#### YOUR GOAL
Whenever a line of the entries below holds the string "Given", copy that line and return it.

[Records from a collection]
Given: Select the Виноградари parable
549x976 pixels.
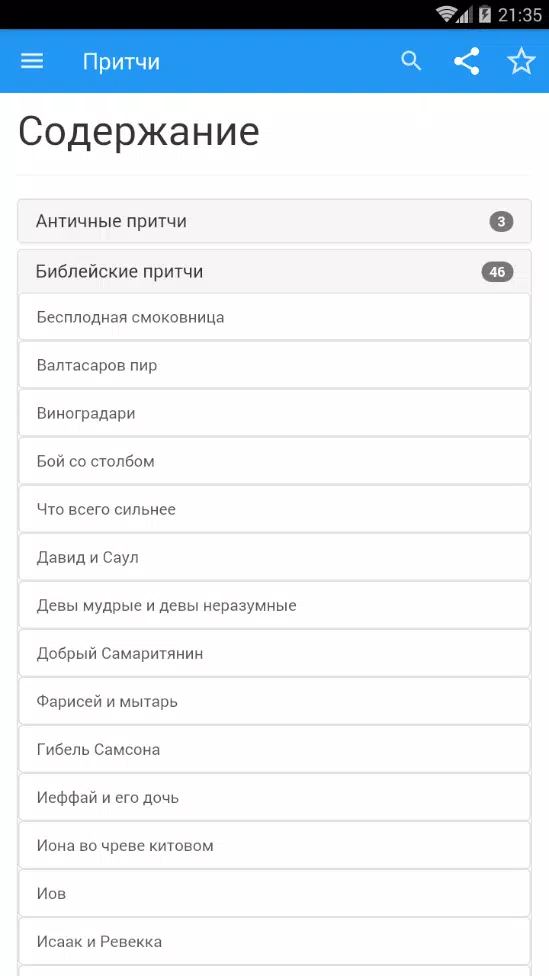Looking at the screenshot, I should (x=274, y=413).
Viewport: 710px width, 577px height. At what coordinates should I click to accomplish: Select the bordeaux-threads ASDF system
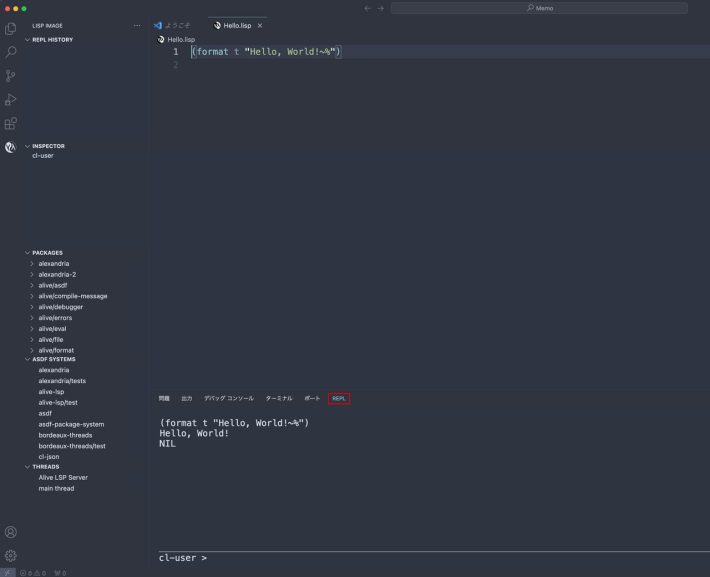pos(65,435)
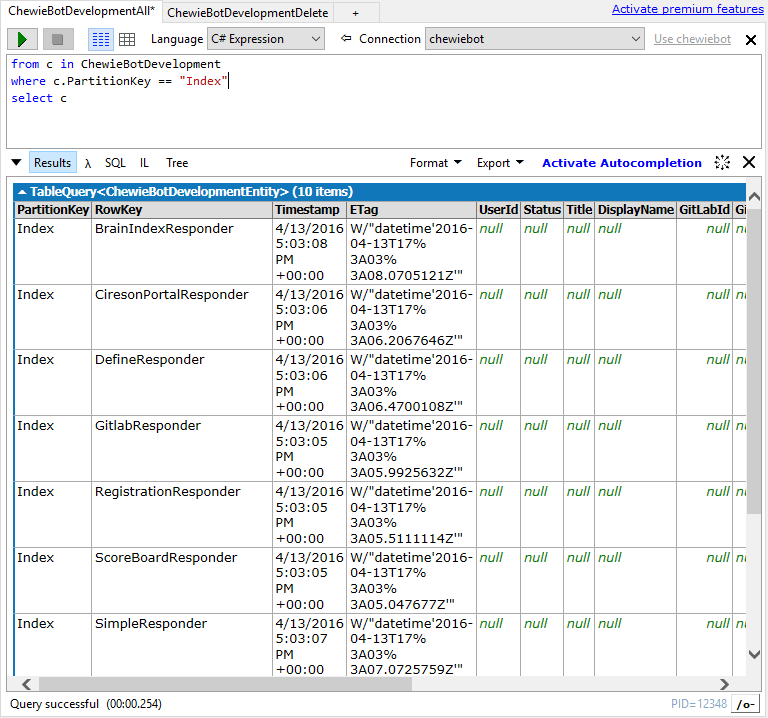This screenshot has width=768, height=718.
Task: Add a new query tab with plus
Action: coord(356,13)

* * *

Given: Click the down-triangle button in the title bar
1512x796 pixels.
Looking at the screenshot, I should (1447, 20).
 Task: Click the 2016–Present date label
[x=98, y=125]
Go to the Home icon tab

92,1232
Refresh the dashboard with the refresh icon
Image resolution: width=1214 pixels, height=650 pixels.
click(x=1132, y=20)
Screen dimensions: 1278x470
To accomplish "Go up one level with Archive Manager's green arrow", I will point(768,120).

...

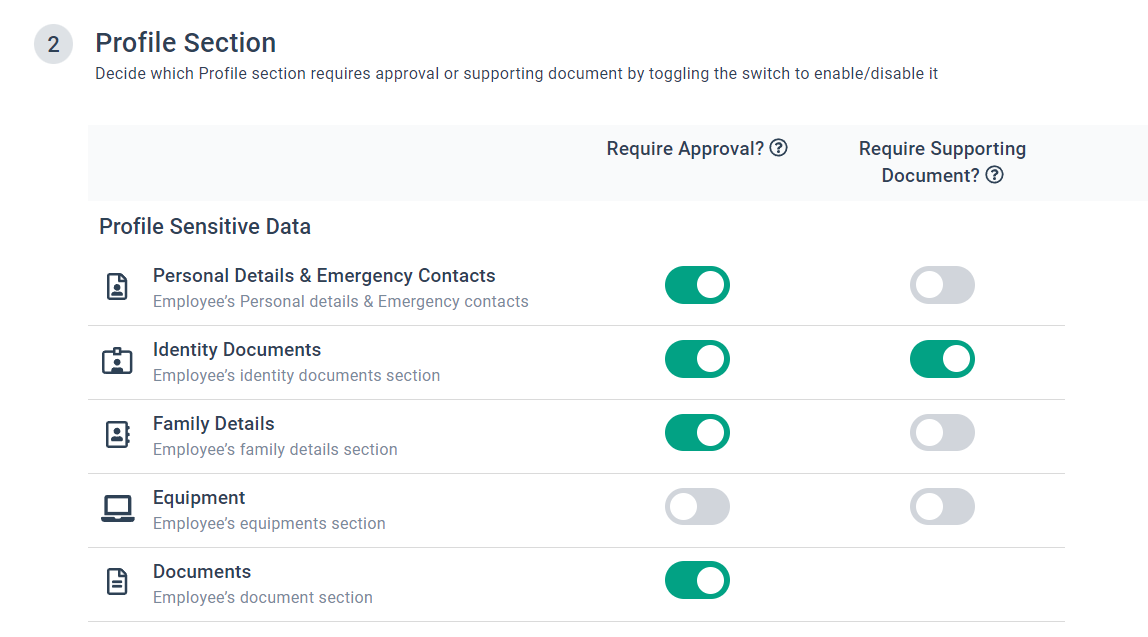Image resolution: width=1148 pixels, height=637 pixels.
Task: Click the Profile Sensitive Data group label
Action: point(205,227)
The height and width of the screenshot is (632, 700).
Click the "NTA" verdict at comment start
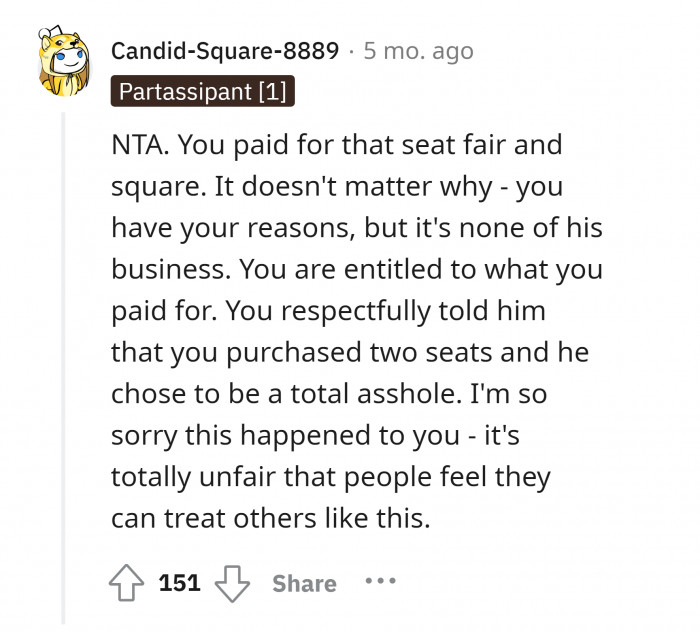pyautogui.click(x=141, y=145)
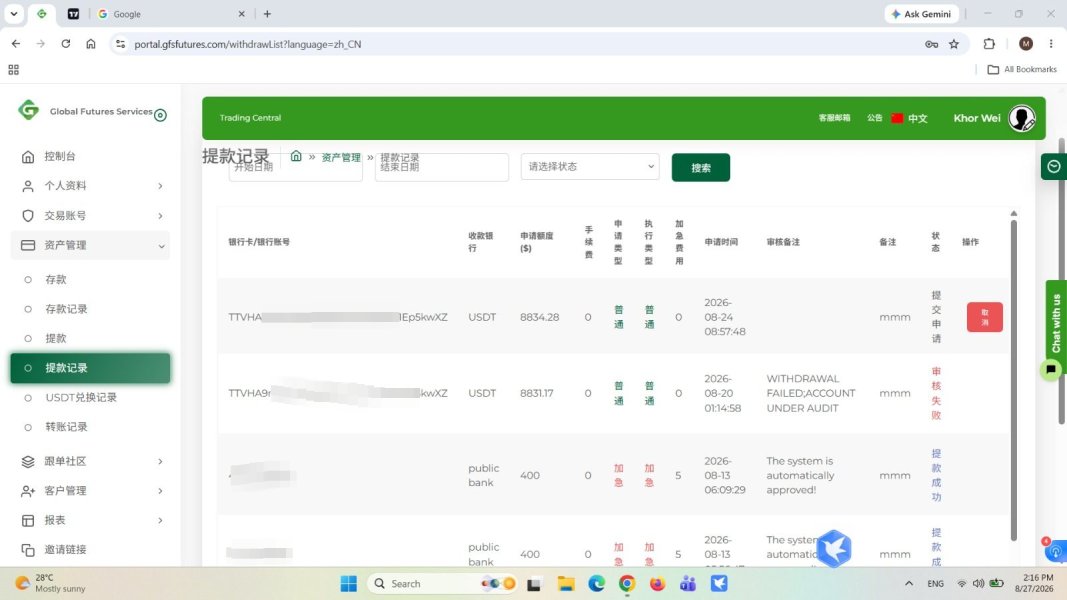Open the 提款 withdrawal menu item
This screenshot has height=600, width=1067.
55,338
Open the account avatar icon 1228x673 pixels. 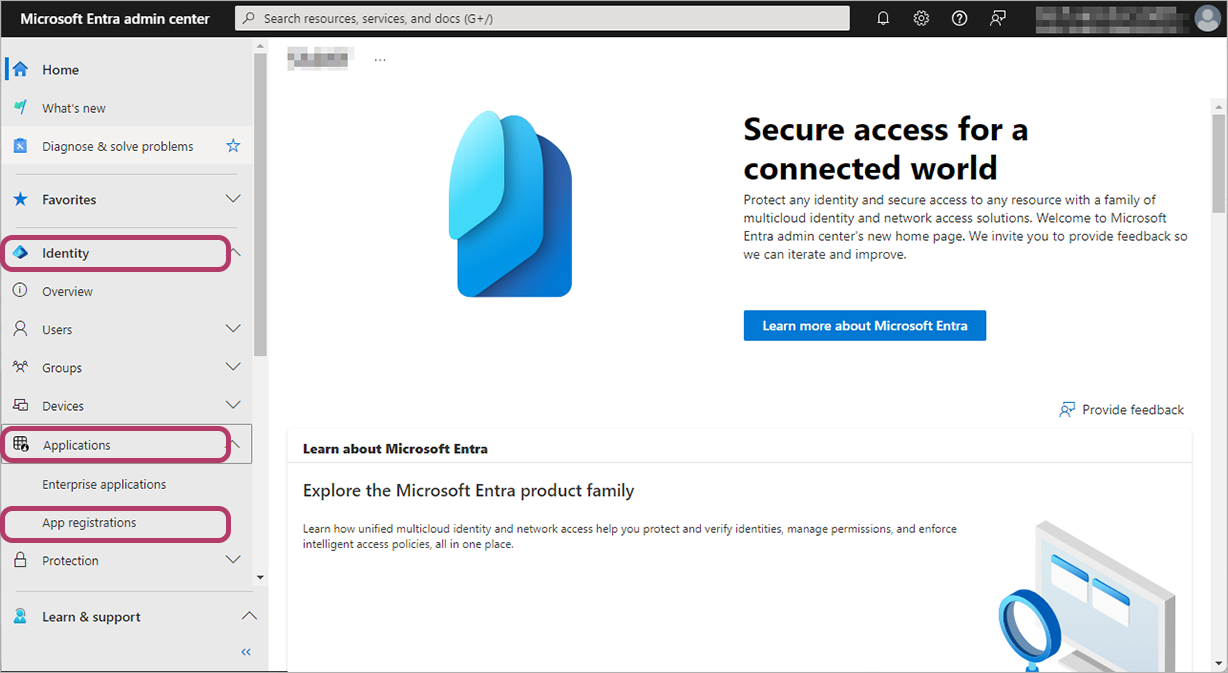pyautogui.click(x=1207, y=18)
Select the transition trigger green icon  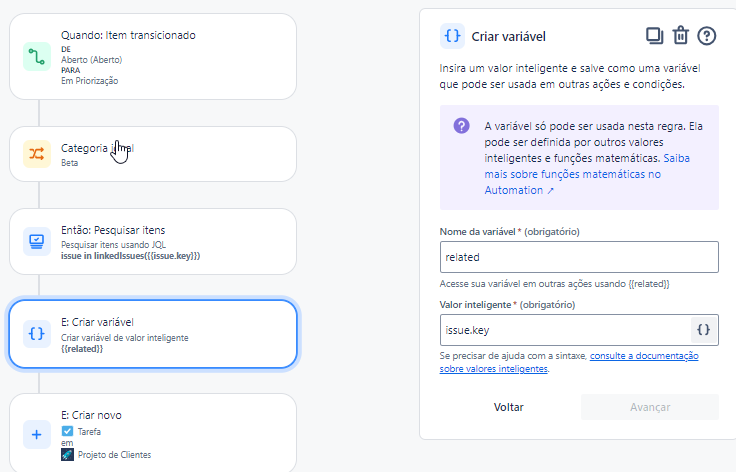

#### OUTPUT
Given: Select the Виноградари parable
Given: Click the down-triangle button in the title bar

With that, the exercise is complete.